Speaking at a nationwide teleconference about the functional transformation of institutions under the State Council, China’s cabinet, Li demanded that government departments delegate more responsibilities across their purview to fully supervise the market.

They should also focus their attention on areas that are most clearly in the public eye, such as food safety, he stated.

"The perpetrators must pay such a high price that they can not afford​," said Li. “Although we have a tight budget, we should invest enough in strengthening supervision measures at the grassroots level​."

Fake meat

The China Food and Drug Administration (CFDA) has already responded to Li’s calls and ordered local authorities to tighten scrutiny on the production and sale of fake meat products. This follows incidences earlier this month of rat, fox and mink meat being sold as mutton in Shanghai—a practice that is estimated to have generated RMB10m (US$1.6m) for the perpetrators before it was busted by officers from the Ministry of Public Security.

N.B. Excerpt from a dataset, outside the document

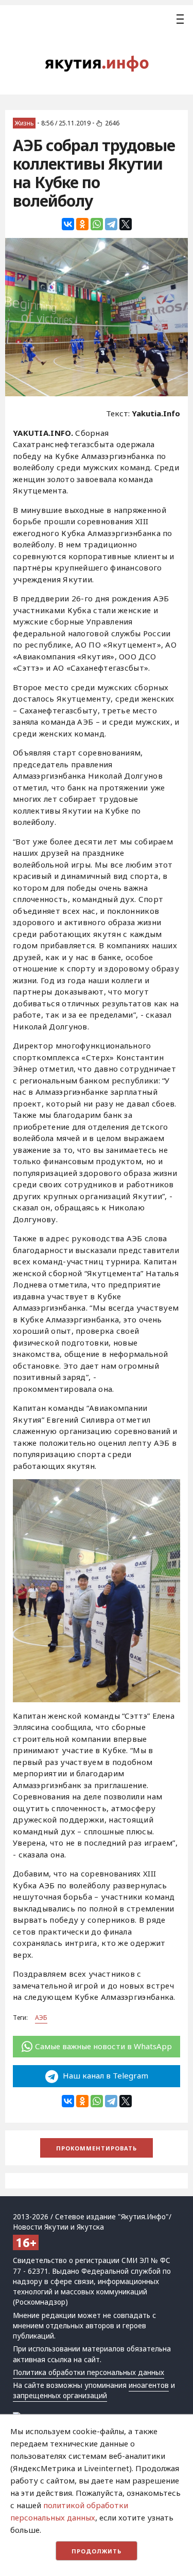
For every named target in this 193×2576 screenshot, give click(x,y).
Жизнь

The CFDA also told local authorities to increase incentives and protective measures for whistle-blowers to encourage citizens to help in the effort, and to make sure that carcasses are handled properly.

Health food targeted

Meanwhile, Chinese food safety authorities are preparing to crack down on illegal activity related to health food, according to the country's food and drug safety watchdog.

The CFDA will run a nationwide campaign until September to target the illegal production and sale of health food, the administration’s spokeswoman, Yan Jiangying, said at a press conference in Beijing.

This will be the CFDA’s first campaign since it launched in March as a ministerial-level agency to monitor functions across a number of food-related government departments.

China’s consumption of health food, or dietary supplements, has increased rapidly in recent years, Yan said.

Indeed, she reported that at the end of last year, over 2,000 companies were engaged in the health food business, reporting total revenues of RMB280bn (US$45bn), and claimed that illegal activity had grown significantly over that period, including the use of illegal additives in dieting supplements.

The campaign will be the first in a series of measures to be conducted by the CFDA to improve food safety, she said.